REQUIRED WORK: Nothing but the lines from the one containing "How do I perform: Click" to the end of the material should be returned, each exactly as written.
BEGIN RECORDS TO PROCESS
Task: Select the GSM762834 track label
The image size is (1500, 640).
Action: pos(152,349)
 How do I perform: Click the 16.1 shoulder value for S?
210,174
END RECORDS TO PROCESS
PROBLEM SOLUTION:
 How do I perform: Click the 16.1 shoulder value for S?
210,174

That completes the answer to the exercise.